The Guideline Committee for Thyroid Storm
This committee was organized to develop diagnostic criteria for thyroid storm and to survey the incidence in Japan. Furthermore, we aim to develop guidelines for the treatment of thyroid storm to improve the prognosis. The committee consists of nine members, being headed by Dr. Takashi Akamizu. It started in March, 2006, as two-year term, and is linked to the research activities of both Japan Endocrine Society and the Ministry of Health, Labour and Welfare.
The Guideline Committee for Myxedema Coma
This committee was organized to develop diagnostic criteria and guidelines for its treatment to improve prognosis. The committee consists of 6 members, and is headed by Dr. K. Kasai. At the 1st meeting, on November 15, 2007, it was first decided to develop diagnostic criteria for myxedema coma. This work is linked to the research activities of the Ministry of Health, Labour and Welfare.
The guideline committee for resistance to thyroid hormone （RTH）
The mission of this committee is to establish the diagnostic criteria of RTH for general physicians. This committee was founded in 2008 being composed of 17 members (Chairman:Dr. Masatomo Mori, Vice chairman:Dr. Yoshiharu Murata). Since then, we held 4 meetings during annual meetings of either Japan Endocrine Society or Japan Thyroid Association. First, we discussed how to define RTH. After several communications among the members, we agreed that working definition of RTH is “A syndrome that is caused by reduced sensitivity to T3 due to certain mechanisms and manifests inappropriate secretion of TSH (SITSH)”. We then surveyed RTH cases that the members experienced by identifying mutations in the T3 receptor beta (TRβ) gene. Together with published cases, we found 98 cases from 71 families in Japan. Among them, at least 21 cases had a history of inappropriate treatments with anti-thyroid drugs, surgical thyroidectomy or radioactive iodine. To avoid such inappropriate treatment to RTH, we recognized again the importance to establish the diagnostic criteria and to present a guideline to assist general physicians to make proper diagnosis of RTH.
☆ ☆ ☆ ☆ ☆ ☆ ☆
## Task 1
In the text on the thyroid guideline committees, why did the committee for resistance to thyroid hormone recognize again the importance of establishing diagnostic criteria? Please answer in one to three sentences.
## Task 2
Pick up the text on the thyroid guideline committees after its last sentence and continue it.

## Stored data
☆ ☆ ☆ ☆ ☆ ☆ ☆
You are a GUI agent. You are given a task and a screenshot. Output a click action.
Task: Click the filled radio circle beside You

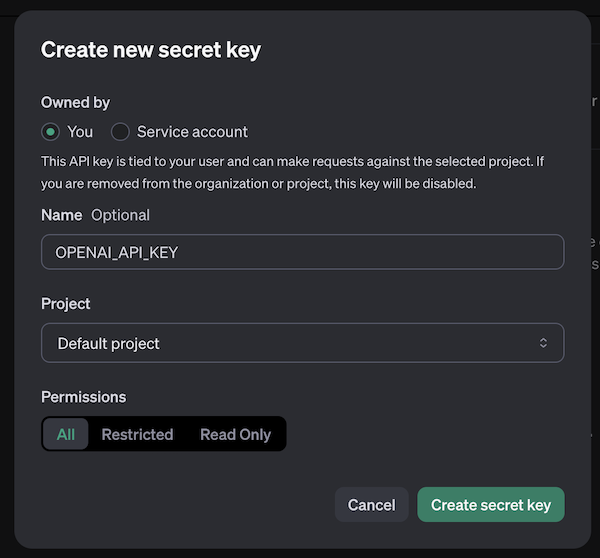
☆ ☆ ☆ ☆ ☆ ☆ ☆
## Expected answer 1
Its survey found 98 RTH cases from 71 families in Japan, and at least 21 of them had received inappropriate treatment with anti-thyroid drugs, surgical thyroidectomy or radioactive iodine. To avoid such treatment, the committee saw again the need for diagnostic criteria and a guideline to help general physicians diagnose RTH properly.

## Expected answer 2
The Guideline Committee for thyroid nodules
The prevalence of thyroid nodules is very high. Using ultrasonographic examination (US) at the medical checkup, thyroid nodules can be detected about 30％ of middle-aged and older people. The frequency of differentiated thyroid cancer especially papillary thyroid cancer (PTC) is increasing and distinction between malignant thyroid tumor from benign nodules is the very important clinical practice. While detection of PTC is not so difficult by US and fine needle aspiration (FNA), making the diagnosis of follicular thyroid cancer before operation is very difficult, since it shows no decisive characteristic findings. This difficulty induces clinical controversy over how to treat thyroid nodules. In order to propose the “best” methods to diagnose and manage thyroid tumors, the JTA has founded the guideline taskforce on thyroid nodules in 2008. The guideline committee (chairman: Dr. Hirotoshi Nakamura) is composed of totally 29 specialists in internal medicine, surgery, pathology, radiology and laboratory medicine. Although selection of the best methods for diagnosis and management of thyroid nodules is not easy due to the lack of high quality evidence obtained from randomized controlled trials, the committee is making an effort to establish the guideline.